鎌倉時代から始まったというこの祭りは、相馬中村神社・相馬太田神社・相馬小高神社の3つの神社の祭礼です。雲雀ヶ原祭場地を中心に旧中村藩領各地で開催され、御行列・甲冑競馬・神旗争奪戦・野馬懸などをおこないます。
大興奮
馬つまり動物とともに催すお祭りは珍しく、日本全国をさがしても、これほど大規模に人が集まるお祭りはここだけなのではないでしょうか?僕たちが二日目に見に行った、甲冑競馬は圧巻の迫力で風に舞う旗の音、甲冑の擦れる重々しい音、力強いうまの足には血が沸き立つように興奮しました。

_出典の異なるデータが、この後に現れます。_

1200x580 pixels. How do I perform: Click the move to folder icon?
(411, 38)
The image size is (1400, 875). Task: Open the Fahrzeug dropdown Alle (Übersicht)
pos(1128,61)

また神旗争奪戦で獲得した旗を持って馬が総大将のいる丘へ勢いよく駆け上がる様は、まるで馬も喜び駆け上がっているようでした。
地域の誇り
震災後は参加者や参加する馬が激減した野馬追は、いちじは廃止に追い込まれたそうです。しかし、この間の野馬追を見て僕らが感じたのは、このお祭りは地域の誇りとなって、復興の支えとなり、希望を生み出しているということです。南相馬博物館の学芸員である板倉さんは「まだまだ、震災前のような人の参加人数には及ばないが、震災当時にくらべると少しずつ参加人数はもどってきている」と仰っていました。また板倉さんはこうもおっしゃていました。「いくらその町の道路や建物が綺麗に元どおりになっても、そこに住む人の生活や文化コミュティーが潤わないと真の復興とは言えないのでしょうか。」震災がおき住んでいた場所を離れざるおえなかった人は大勢います。僕らの取材をうけてくれた板倉さんもそのひとりでした。そして、数年前にまた自分の故郷である南相馬市にもどってきたそうです。しかし、戻ってきた時にご近所の人たちが変わっていたそうです。違う場所に住み着いた人、そのまま住んでいる人、外から来た人など当時できていた地域の関係性は変化し、ゼロ地点のフラットなものへなっていたそうです。僕たちは地元のコミュニティがうしなわれ、このコミュニティが築けなければこの地に復興はないと、お話を聞いておもいました。今回の野馬追は震災でバラバラになった関係性を束ねる糸口になるのではないかと感じました。相馬野馬追祭は地域のバラバラになった人々一人一人が持っている共通の記憶であり、地域の誇りです。離れていても自分の故郷にこんなにも素晴らしい祭りがあるというのは、プライドにもなるだろうなと思いました。規模は少し小さくなってもこれは本来のあるべき姿で、人がお祭りや祝祭を催す原点ではないでしょうか。野馬追の賑わいと南相馬の復興は切っても切り離せないものになっていると思いました。今後この野馬追がどのように変化し盛り上がっていくかが楽しみです。
南相馬市博物館
〒975−0051
福島県南相馬市原町区牛来字出口194番地
開館時間 9:00~16:45(最終入館は16:00まで)
休館日 毎週月曜日及び12月29日〜1月3日(月曜日が休日の場合は翌平日)
観覧料 一般:300円(250円)
高校生:200円(150円)
小学生:100円(80円)
( )は団体料金
※企画展開催中は観覧料が異なる場合があります。
※「団体料金」は20以上の場合です。
※障がい者の方は無料です。(手帳の提示が必要です)
※市内に居住・通学する(飯館村を含む)小中高生は無料です。